WORK TO COMPLETE »
Return exactly the lines that run from the one with "Where should I click to: Open Święto" to the last line of the entries below, both included, and nothing else.

SUPPLIED MATERIAL »
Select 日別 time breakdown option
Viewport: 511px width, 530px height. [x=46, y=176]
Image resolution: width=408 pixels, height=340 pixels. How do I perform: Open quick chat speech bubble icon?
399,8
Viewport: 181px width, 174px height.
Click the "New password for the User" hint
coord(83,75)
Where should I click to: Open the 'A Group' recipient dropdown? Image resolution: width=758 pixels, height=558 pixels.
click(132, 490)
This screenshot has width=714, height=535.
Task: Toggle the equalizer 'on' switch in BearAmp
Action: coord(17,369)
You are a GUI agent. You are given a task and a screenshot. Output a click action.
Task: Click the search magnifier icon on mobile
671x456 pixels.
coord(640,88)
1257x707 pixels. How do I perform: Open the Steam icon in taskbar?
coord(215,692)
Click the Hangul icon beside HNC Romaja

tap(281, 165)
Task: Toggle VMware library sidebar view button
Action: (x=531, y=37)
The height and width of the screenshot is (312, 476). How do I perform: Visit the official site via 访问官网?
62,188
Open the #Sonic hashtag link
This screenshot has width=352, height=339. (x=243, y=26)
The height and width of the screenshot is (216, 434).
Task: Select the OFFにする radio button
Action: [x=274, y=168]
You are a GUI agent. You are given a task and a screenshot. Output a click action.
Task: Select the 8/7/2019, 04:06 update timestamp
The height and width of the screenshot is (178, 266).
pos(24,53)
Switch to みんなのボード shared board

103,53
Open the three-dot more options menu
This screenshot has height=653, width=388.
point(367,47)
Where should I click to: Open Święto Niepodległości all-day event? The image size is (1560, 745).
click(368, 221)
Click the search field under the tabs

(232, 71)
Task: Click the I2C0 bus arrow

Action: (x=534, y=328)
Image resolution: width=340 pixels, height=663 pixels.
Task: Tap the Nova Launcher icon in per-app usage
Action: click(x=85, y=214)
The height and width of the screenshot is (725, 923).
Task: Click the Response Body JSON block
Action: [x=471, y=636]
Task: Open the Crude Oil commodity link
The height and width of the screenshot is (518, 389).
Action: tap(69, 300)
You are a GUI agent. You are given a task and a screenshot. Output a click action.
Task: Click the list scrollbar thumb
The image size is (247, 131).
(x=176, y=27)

WRITTEN ANSWER »
Where should I click to: Open Święto Niepodległości all-day event? The image size is (1560, 745).
click(368, 221)
Click the search field under the tabs

(232, 71)
Task: Click the I2C0 bus arrow

Action: (x=534, y=328)
Image resolution: width=340 pixels, height=663 pixels.
Task: Tap the Nova Launcher icon in per-app usage
Action: click(x=85, y=214)
The height and width of the screenshot is (725, 923).
Task: Click the Response Body JSON block
Action: [x=471, y=636]
Task: Open the Crude Oil commodity link
The height and width of the screenshot is (518, 389).
Action: tap(69, 300)
You are a GUI agent. You are given a task and a screenshot. Output a click action.
Task: Click the list scrollbar thumb
The image size is (247, 131).
(x=176, y=27)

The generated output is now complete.